Reproduce the full set of records that follow, exactly as shown.

(Saved data entries)

■ ■ ■ ■

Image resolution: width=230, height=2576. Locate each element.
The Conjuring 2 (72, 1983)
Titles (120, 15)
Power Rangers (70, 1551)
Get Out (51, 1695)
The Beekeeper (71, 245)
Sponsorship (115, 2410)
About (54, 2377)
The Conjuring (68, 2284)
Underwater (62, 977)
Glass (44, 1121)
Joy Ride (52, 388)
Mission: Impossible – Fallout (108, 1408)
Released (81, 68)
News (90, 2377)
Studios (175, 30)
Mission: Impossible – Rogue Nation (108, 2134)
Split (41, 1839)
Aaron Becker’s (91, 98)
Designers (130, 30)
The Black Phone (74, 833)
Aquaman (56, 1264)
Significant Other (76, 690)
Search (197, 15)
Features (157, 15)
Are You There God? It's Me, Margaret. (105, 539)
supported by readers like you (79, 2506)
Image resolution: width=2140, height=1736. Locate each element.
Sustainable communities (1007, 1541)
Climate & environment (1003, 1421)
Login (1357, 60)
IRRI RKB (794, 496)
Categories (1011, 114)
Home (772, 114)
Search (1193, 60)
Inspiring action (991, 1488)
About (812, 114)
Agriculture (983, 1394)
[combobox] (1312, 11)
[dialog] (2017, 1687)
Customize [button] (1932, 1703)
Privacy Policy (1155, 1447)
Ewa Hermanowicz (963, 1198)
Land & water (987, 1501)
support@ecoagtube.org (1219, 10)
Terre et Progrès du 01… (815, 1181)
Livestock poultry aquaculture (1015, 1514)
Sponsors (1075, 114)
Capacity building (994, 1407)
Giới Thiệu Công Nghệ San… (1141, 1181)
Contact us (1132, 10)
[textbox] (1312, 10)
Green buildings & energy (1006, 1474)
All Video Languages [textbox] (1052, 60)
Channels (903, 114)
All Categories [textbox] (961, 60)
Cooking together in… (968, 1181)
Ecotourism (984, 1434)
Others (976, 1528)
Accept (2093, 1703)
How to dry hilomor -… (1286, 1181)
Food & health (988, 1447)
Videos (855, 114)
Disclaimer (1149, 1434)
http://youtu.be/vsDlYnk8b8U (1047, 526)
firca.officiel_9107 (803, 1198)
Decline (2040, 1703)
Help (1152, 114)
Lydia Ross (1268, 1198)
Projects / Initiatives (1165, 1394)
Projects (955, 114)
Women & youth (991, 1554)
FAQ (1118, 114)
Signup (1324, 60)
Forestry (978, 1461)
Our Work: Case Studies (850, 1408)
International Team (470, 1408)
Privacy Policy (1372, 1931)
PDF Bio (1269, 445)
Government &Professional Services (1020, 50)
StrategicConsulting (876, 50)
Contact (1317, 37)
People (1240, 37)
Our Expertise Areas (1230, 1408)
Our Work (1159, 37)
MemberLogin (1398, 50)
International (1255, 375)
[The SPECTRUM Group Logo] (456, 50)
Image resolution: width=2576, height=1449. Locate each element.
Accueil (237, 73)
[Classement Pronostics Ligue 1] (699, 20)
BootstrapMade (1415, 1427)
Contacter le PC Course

■ ■ ■ ■

Exercise output>
Image resolution: width=230, height=2576. Locate each element.
The Conjuring 2 (72, 1983)
Titles (120, 15)
Power Rangers (70, 1551)
Get Out (51, 1695)
The Beekeeper (71, 245)
Sponsorship (115, 2410)
About (54, 2377)
The Conjuring (68, 2284)
Underwater (62, 977)
Glass (44, 1121)
Joy Ride (52, 388)
Mission: Impossible – Fallout (108, 1408)
Released (81, 68)
News (90, 2377)
Studios (175, 30)
Mission: Impossible – Rogue Nation (108, 2134)
Split (41, 1839)
Aaron Becker’s (91, 98)
Designers (130, 30)
The Black Phone (74, 833)
Aquaman (56, 1264)
Significant Other (76, 690)
Search (197, 15)
Features (157, 15)
Are You There God? It's Me, Margaret. (105, 539)
supported by readers like you (79, 2506)
Image resolution: width=2140, height=1736. Locate each element.
Sustainable communities (1007, 1541)
Climate & environment (1003, 1421)
Login (1357, 60)
IRRI RKB (794, 496)
Categories (1011, 114)
Home (772, 114)
Search (1193, 60)
Inspiring action (991, 1488)
About (812, 114)
Agriculture (983, 1394)
[combobox] (1312, 11)
[dialog] (2017, 1687)
Customize [button] (1932, 1703)
Privacy Policy (1155, 1447)
Ewa Hermanowicz (963, 1198)
Land & water (987, 1501)
support@ecoagtube.org (1219, 10)
Terre et Progrès du 01… (815, 1181)
Livestock poultry aquaculture (1015, 1514)
Sponsors (1075, 114)
Capacity building (994, 1407)
Giới Thiệu Công Nghệ San… (1141, 1181)
Contact us (1132, 10)
[textbox] (1312, 10)
Green buildings & energy (1006, 1474)
All Video Languages [textbox] (1052, 60)
Channels (903, 114)
All Categories [textbox] (961, 60)
Cooking together in… (968, 1181)
Ecotourism (984, 1434)
Others (976, 1528)
Accept (2093, 1703)
How to dry hilomor -… (1286, 1181)
Food & health (988, 1447)
Videos (855, 114)
Disclaimer (1149, 1434)
http://youtu.be/vsDlYnk8b8U (1047, 526)
firca.officiel_9107 (803, 1198)
Decline (2040, 1703)
Help (1152, 114)
Lydia Ross (1268, 1198)
Projects / Initiatives (1165, 1394)
Projects (955, 114)
Women & youth (991, 1554)
FAQ (1118, 114)
Signup (1324, 60)
Forestry (978, 1461)
Our Work: Case Studies (850, 1408)
International Team (470, 1408)
Privacy Policy (1372, 1931)
PDF Bio (1269, 445)
Government &Professional Services (1020, 50)
StrategicConsulting (876, 50)
Contact (1317, 37)
People (1240, 37)
Our Expertise Areas (1230, 1408)
Our Work (1159, 37)
MemberLogin (1398, 50)
International (1255, 375)
[The SPECTRUM Group Logo] (456, 50)
Image resolution: width=2576, height=1449. Locate each element.
Accueil (237, 73)
[Classement Pronostics Ligue 1] (699, 20)
BootstrapMade (1415, 1427)
Contacter le PC Course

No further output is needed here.